Passage given

REVIEW BY



THE TRANSHUMAN WORLD AND ITS FEARS: A Fearological Guide for the Developing Countries

                WRITTEN BY


Michael Eneyo in this interesting book takes us on a philosophical journey into the heart of one of the most topical issues in the twenty-first century digital age: Apprehension over what the future holds for humanity in view of new technological advancements and their possible impacts on the structuring of the human society. The transhuman world which is the central focus of the book is here, and humans have already started questioning their place in it. Eneyo ranks among the few African philosophers to critically capture the fears of this new society that is fast approaching. Here, Eneyo attempts to answer some questions that surround the transhumanization of the human species through advancements in the fields of science and technology, and possible ways of managing the fears that will be precipitated by these new inventions.

However, I am sceptical about Eneyo’s hope that “stick international and local policies” will be enough to curb the excesses of future technologies, especially when one takes a causal stroll through history to discover that the nuclear bombs that were detonated over Hiroshima and Nagasaki on August 6 and 9 respectively, in 1945, were carried out by a legitimate government that cared less about policies. The chemical weapons that were used by the British imperialist empire against the Bolsheviks in Russia in the summer of 1919, before its most recent usage 94 years later by Bashar al-Assad against his own people in Syria, were all done under the watchful eyes of the international community amidst “strict international and local policies” against their deployment.

Dataset entries
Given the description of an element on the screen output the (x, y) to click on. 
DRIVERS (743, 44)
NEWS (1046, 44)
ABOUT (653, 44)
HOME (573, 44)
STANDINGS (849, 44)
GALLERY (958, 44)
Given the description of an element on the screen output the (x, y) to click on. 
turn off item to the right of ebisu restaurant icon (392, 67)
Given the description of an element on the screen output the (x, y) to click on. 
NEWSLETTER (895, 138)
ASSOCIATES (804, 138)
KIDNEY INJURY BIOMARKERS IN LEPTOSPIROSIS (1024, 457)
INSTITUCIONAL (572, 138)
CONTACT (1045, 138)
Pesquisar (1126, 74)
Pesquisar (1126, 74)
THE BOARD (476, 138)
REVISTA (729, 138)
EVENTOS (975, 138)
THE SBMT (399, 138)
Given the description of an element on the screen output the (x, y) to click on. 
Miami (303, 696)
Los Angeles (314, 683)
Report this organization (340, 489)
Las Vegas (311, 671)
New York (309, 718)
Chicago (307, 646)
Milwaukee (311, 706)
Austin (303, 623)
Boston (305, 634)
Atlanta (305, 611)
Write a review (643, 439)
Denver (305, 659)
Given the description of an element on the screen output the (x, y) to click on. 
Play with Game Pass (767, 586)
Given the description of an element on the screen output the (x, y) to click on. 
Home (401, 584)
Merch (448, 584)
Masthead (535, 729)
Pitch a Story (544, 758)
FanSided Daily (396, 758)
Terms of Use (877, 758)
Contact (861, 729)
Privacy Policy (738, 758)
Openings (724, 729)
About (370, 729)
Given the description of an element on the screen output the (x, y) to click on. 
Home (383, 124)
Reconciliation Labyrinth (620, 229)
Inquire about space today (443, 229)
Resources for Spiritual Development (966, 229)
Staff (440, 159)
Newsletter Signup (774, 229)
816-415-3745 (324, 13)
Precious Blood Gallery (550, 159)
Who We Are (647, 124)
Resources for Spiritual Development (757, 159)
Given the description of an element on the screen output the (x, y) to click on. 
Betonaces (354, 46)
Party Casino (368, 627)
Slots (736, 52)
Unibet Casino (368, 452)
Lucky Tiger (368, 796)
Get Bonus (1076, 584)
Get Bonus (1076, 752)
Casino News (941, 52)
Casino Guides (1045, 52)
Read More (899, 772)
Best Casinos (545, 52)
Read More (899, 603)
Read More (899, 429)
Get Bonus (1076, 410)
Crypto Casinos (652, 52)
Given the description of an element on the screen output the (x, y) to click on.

Problems
a: Duplicate the portion of the book review starting with "Michael Eneyo in" and going on through "these new inventions.".
b: Set down the records verbatim, starting with their first line and going on through the line with "Las Vegas (311, 671)".
The review and the records are independent of each other.

Full solutions
a:
Michael Eneyo in this interesting book takes us on a philosophical journey into the heart of one of the most topical issues in the twenty-first century digital age: Apprehension over what the future holds for humanity in view of new technological advancements and their possible impacts on the structuring of the human society. The transhuman world which is the central focus of the book is here, and humans have already started questioning their place in it. Eneyo ranks among the few African philosophers to critically capture the fears of this new society that is fast approaching. Here, Eneyo attempts to answer some questions that surround the transhumanization of the human species through advancements in the fields of science and technology, and possible ways of managing the fears that will be precipitated by these new inventions.

b:
Given the description of an element on the screen output the (x, y) to click on. 
DRIVERS (743, 44)
NEWS (1046, 44)
ABOUT (653, 44)
HOME (573, 44)
STANDINGS (849, 44)
GALLERY (958, 44)
Given the description of an element on the screen output the (x, y) to click on. 
turn off item to the right of ebisu restaurant icon (392, 67)
Given the description of an element on the screen output the (x, y) to click on. 
NEWSLETTER (895, 138)
ASSOCIATES (804, 138)
KIDNEY INJURY BIOMARKERS IN LEPTOSPIROSIS (1024, 457)
INSTITUCIONAL (572, 138)
CONTACT (1045, 138)
Pesquisar (1126, 74)
Pesquisar (1126, 74)
THE BOARD (476, 138)
REVISTA (729, 138)
EVENTOS (975, 138)
THE SBMT (399, 138)
Given the description of an element on the screen output the (x, y) to click on. 
Miami (303, 696)
Los Angeles (314, 683)
Report this organization (340, 489)
Las Vegas (311, 671)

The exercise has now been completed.